Per sfuggire a possibili attacchi ed evitare di mettere in pericolo le sue due figlie adolescenti, Catalina si è trasferita insieme ai manifestanti nel campus di un’università vicina.
Una notte, mentre lei e altri manifestanti dormivano in un’aula, è stata svegliata da un forte rumore. E’ andata alla finestra per vedere cosa fosse successo, quando un ordigno esplosivo rudimentale l’ha raggiunta e le è esploso addosso, distruggendole metà del piede.
“Stavo sanguinando e mi hanno portato… in ospedale”, ha detto. “A un isolato di distanza ho cominciato a sentire freddo e ho pensato che sarei morta. Uno dei giovani continuava a dirmi di stare lontano dalla luce.
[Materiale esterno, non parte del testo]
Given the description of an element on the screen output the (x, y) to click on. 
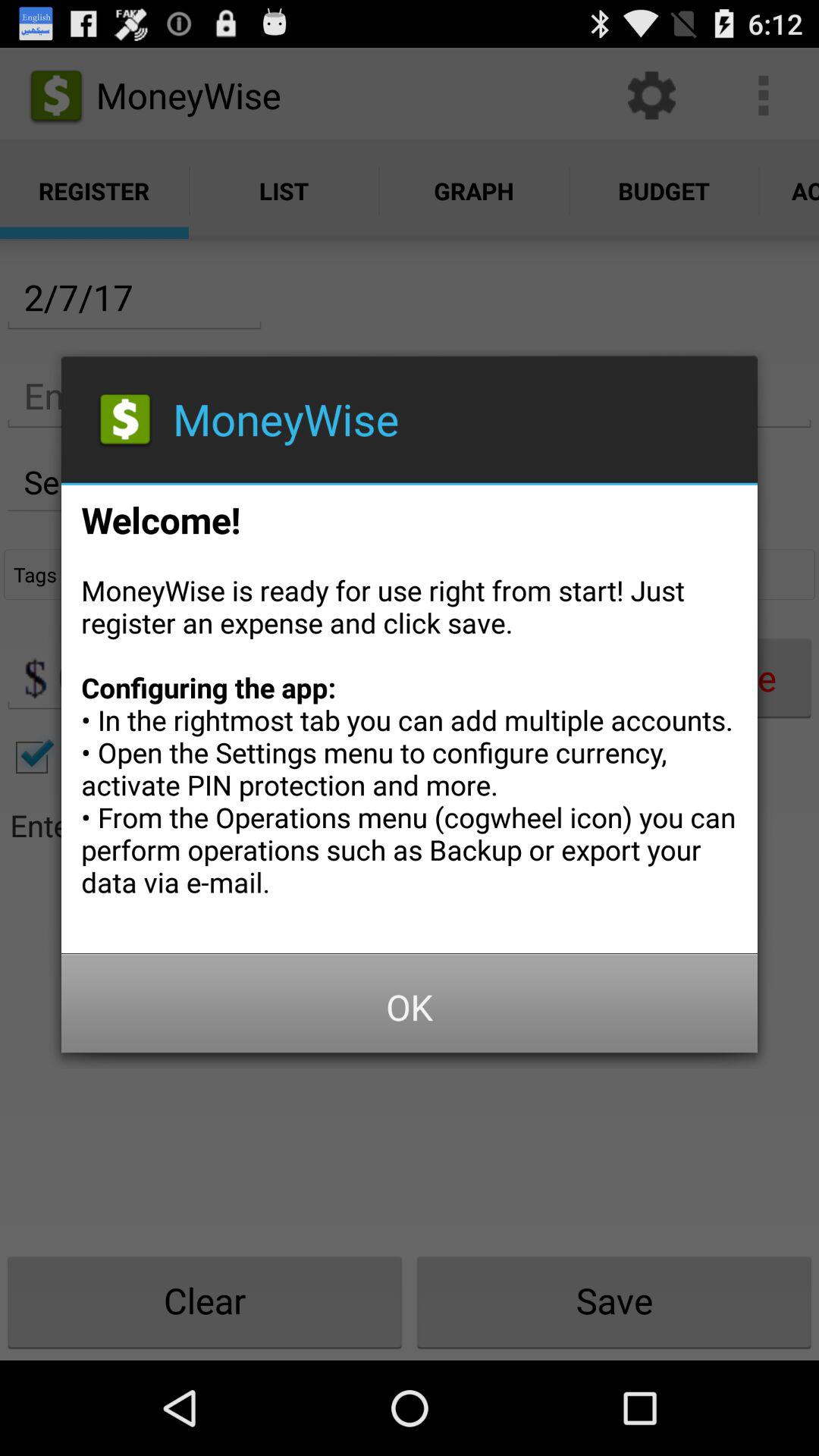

Ho pensato solo alle mie figlie.”
In ospedale, è stata sottoposta ad un intervento chirurgico ed è stata rapidamente dimessa perché il personale medico temeva che potesse essere rintracciata da coloro che avevano condotto l’attacco. Tuttavia, le sue ferite richiedevano un trattamento continuo, quindi per diversi mesi si è tinta i capelli o ha indossato cappelli nel tentativo di non essere identificata e incarcerata.
Ma Catalina sospettava che i gruppi paramilitari stessero per rintracciarla. Sentiva che la sua unica possibilità di sopravvivere era fuggire dal Nicaragua. Così ha preso alcuni effetti personali e, nonostante le ferite non ancora cicatrizzate, è riuscita ad attraversare il confine terrestre a sud della nazione centroamericana verso la Costa Rica, da sola.
È una degli oltre 100.000 nicaraguensi che si stima siano fuggiti dalle persecuzioni e dalle violazioni dei diritti umani a seguito dei movimenti di protesta. Come lei, più di 86.000 hanno cercato protezione in Costa Rica.
Pur essendo riuscita a sfuggire al pericolo, Catalina stava ancora lottando con le sue ferite. Senza un lavoro, non poteva permettersi cure mediche in Costa Rica. E come rifugiata, senza assicurazione medica, non poteva accedere al sistema sanitario pubblico del Paese.
Grazie ad un accordo firmato tra il Sistema di Sicurezza Sociale del Costa Rica e l’UNHCR la situazione per Catalina e migliaia di altre persone è cambiata. L’accordo ha esteso la copertura del sistema sanitario pubblico del Paese a 6.000 rifugiati e richiedenti asilo estremamente vulnerabili.
María José Barth Vega, responsabile della sanità pubblica dell’UNHCR in Costa Rica, ha sottolineato che le persone costrette a fuggire dai loro Paesi spesso tendono a soffrire di disturbi cronici che richiedono cure a lungo termine, aggiungendo che lo stress di lasciare la propria casa a volte peggiora le loro condizioni.
“Molti rifugiati e richiedenti asilo subiscono ferite e traumi che richiedono cure mediche urgenti. L’accesso efficace ai servizi sanitari è necessario per ricostruire la propria vita con dignità”, ha spiegato.
L’iniziativa ha assunto un’importanza ancora maggiore nel contesto della pandemia di COVID-19, che ha colpito le Americhe con particolare intensità. Di conseguenza, l’UNHCR ha ottimizzato il programma per rivolgersi anche a rifugiati e richiedenti asilo che affrontano rischi maggiori a causa del coronavirus, come gli anziani.
Grazie al programma, Catalina ha potuto riprendere i trattamenti. Le sue ferite fisiche sono guarite, così anche le cicatrici emotive.
Catalina è ora tornata a fare ciò che le piace di più: aiutare gli altri. Lavorando con un’organizzazione religiosa e altri nicaraguensi in Costa Rica, ha contribuito ad organizzare iniziative per fornire aiuto ai senzatetto e ad altre persone vulnerabili nel suo paese ospitante.
“Aiutare gli altri aiuta me stessa”, ha detto.
*Nome cambiato per motivi di protezione.